There are certain things to think of to ensure success before beginning: remove the giblet bag from the interior of the bird. Remove the wing tips. Make sure there is a pan big enough for the turkey without its touching the sides of the pan. Do not truss.
Consider whether the bird will be stuffed or the stuffing served as a dressing baked separately. If stuffing, think in terms of twelve cups of stuffing for a 15 pound bird, which will allow the big cavity to be stuffed and some more stuffing to be crammed under the skin flap at the neck. I seldom stuff because there are real food safety questions about the bird and its stuffing sitting out at room temperature.
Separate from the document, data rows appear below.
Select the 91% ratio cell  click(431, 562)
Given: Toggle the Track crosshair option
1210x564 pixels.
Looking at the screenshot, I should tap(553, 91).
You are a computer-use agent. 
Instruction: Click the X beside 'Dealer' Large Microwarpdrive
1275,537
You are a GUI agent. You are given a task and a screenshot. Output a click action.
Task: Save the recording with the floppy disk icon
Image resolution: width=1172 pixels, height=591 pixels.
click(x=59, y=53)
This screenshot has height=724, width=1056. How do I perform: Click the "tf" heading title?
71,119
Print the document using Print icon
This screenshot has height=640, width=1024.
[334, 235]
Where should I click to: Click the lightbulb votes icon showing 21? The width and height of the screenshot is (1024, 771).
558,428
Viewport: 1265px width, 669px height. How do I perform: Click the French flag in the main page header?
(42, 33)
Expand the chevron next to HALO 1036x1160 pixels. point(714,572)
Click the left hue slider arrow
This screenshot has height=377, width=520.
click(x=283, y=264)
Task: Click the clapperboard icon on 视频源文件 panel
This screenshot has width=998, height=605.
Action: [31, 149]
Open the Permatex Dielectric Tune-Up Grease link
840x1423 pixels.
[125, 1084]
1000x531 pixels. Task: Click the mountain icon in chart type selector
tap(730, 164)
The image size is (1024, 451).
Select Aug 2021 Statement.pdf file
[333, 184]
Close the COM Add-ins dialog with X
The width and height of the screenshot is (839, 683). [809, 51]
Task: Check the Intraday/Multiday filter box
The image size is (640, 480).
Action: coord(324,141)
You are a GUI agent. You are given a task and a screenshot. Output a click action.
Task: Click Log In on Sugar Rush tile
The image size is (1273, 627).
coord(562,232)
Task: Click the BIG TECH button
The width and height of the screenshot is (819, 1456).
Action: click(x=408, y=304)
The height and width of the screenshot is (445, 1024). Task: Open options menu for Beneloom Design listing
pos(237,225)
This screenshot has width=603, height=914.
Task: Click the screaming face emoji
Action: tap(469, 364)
The oven must be very clean before roasting, or cooking at this high temperature will cause unpleasant smoke. In any case, there will be some smoke, so turn on the fan or open a window. Don't put the rack too high or the skin on the breast will get overcooked. For a 20-pound turkey, the rack should be in the lowest position. Always put the turkey in legs first- dark meat takes longer to cook and the rear of the oven is the hottest area.
If the top skin seems to be getting too dark, slip a doubled piece of aluminum foil on top of it. Don't move the turkey. Use an oven mitt to protect hands and forearms. Remove the foil with the same oven mitt 10 minutes before the turkey comes out.
Large turkeys are most easily removed from the pan by holding them with two pot holders, which will need to be washed. After the meal, get out a large stockpot to boil up the carcass and leftover bones for turkey soup and stock variations." Adapted slightly from Roasting: A Simple Art (William Morrow, 1995) —Food52
Serves: 10 to 15
15 pound turkey, thawed if necessary, and at room temperature, wing tips removed, reserving giblets and neck for gravy, liver for stuffing
cup water, turkey stock, or chicken stock
Freshly ground black pepper, to taste
- Place the oven rack on second level from bottom of oven. Heat oven to 500° F.
- Rinse the turkey inside and out. Pat dry. Sprinkle the outside with pepper. If stuffing, stuff cavity and crop, securing openings with long metal skewers. Lace them. Do not truss.
- Put turkey in an 18 by 13 by 2-inch roasting pan, breast side up. Put in oven legs first. Roast until the leg joint near the backbone wiggles easily, about 2 hours. After 20 minutes, move the turkey around with a wooden spatula to keep from sticking. Remove the turkey to a large platter. Let stand 20 minutes before carving.
- Pour off grease from roasting pan and put pan on top of the stove. Add water or stock. Bring to a boil while scraping the bottom vigorously with a wooden spoon, loosening all the crisp bits in the bottom of the pan. These add intensity to the gravy. Let reduce by half. Serve on the side in a sauceboat or add to gravy.